Of cob.
We’ve spent most of the last couple of weeks rather preoccupied with cob, largely because ever since we moved to this house, we’ve known that at some point, we would need to hack off all the (cement) render on the outside and all the plaster on the inside, in order to replace it with lime render and plaster, which is standard fare for the breathable nature of healthy cob walls. (Of course, largely, when I say ‘we’ here, you can take it that I actually mean Quercus, because I have copped out and retreated, armed with the witchling, to a safe distance.)
Anyway, it’s been interesting… to say the least. Over the weekend, we put the scaffolding tower up (we’re too mean to get the house fully scaffolded professionally, not least because to do so would mean getting a road permit, and possibly getting the part of the lane outside our house closed for a bit as the road, it narrow, and the scaffold, it wide) and Quercus set to with the ol’ SDS drill. The back wall of the house faces south, and, as such, we’ve never been able to understand why it appears to be the dampest part of the house. Well, that all makes rather more sense now that its cloaking device has been removed – the entire wall – well, the bottom half thereof – has been patched up with breeze blocks and fairly patchwork brick repairs.

Admittedly, some of it has been pointed with lime putty, but the general impression is that at some point, the house started to fall outwards at the top, probably because there was no bracing across from front to back (there is a – clearly much later – brace in our bedroom which ties the walls together, as well as providing handy support for the ceiling, constantly on the verge of general and wholesale collapse; as it stands, only little whispers of it manage so egregious a rebellion), so that the walls were no longer really covered by the thatch, and then water got in at the top, made its way slowly downwards, showing what one can only describe as a regrettable tendency to return to Mother Earth, stopping at the bottom of the cob wall, and gently festering away there until the cob was, to put it technically, utterly buggered. Roll forward a few decades, and some bright spark thinks ‘ooh – that don’t look too good; hang on – I know I’ve got just the thing around here somewhere…’ before producing said blocks and generally butchering the otherwise pretty good wall. The cob here is apparently good, in general; this morning, Quercus learned from a very lovely cob expert that, had our house been about five miles to the north-west of here, where the cob was made from different clay, the front wall of our house would have collapsed some time ago.

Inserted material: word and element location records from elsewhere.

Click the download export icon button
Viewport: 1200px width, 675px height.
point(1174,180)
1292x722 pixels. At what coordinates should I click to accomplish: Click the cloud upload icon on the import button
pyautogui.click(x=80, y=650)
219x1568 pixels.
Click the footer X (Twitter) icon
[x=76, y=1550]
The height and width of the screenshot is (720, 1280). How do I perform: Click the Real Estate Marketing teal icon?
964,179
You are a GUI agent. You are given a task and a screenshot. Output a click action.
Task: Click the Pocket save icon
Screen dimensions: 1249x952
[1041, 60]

As it is, it’s very, very damp – ‘wringing wet’ were his actual words – but it’s still standing, and, hopefully, with a few weeks of no render at all – ‘I’m nekkid! Nekkid!’ – the walls will dry out and we’ll then get on to replacing the render with the appropriate lime mix. In the meantime, we need to acquire five or six acro props to spread the load on the wall at the front, and we are still adjusting to a slight feeling of unease each time we open the bedroom window, not least as the view is now framed with a dark reddish-brown where previously only cream was visible…

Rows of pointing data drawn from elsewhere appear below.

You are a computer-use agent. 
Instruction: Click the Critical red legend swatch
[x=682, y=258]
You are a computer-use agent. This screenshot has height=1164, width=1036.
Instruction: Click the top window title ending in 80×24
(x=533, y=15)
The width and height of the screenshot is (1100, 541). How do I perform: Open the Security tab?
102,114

One thing I am really enjoying about this process is seeing the house in its state of undress. It’s quite a thrill, seeing cob which was put up in 1650. 1650. I mean. Milton was alive. I also find the colour of the bare cob very appealing; coming from a predominantly chalky area where white hillsides abounded and the fields were light as a result, I’ve always noticed the Devon red – it’s almost terracotta, and when the ploughing takes place each year, it’s as if the fields are made of giant slabs of molten chocolate, carefully arranged for maximum more-ishness. This house is so very much of its time, and of its place; it positively bellows ‘Devon’ at you as you explore the lumps of cob, the pieces of straw, the, well, frankly odd pieces of wood set in at rakish angles. (Though we’re not exploring some of these aspects very closely; when a gentle poke elicits a small landslide in response, one is apt to remove one’s investigating paw and beat a hasty – if carefully-paced – retreat.)
At least while the outside is somewhat… crumbly, inside, we lurch ever closer to a workable kitchen. And part of that lurching has been brought about by the much-desired creation of A Red Wall. And yes, it is a red which warrants capitals. And possibly a man with white gloves walking six paces ahead of it, for that matter. Behold: the wall of redness. (Makes a change from the sword of power.) Also, note new door, with which I am unspeakably pleased, not least because it releases us from the tyranny of Wixon’s wildlife release programme, to wit: find small mammal (or bird; he is not fussy) – bring into house – and… release! Red wall + no dead critters on living room floor = the definition of happiness.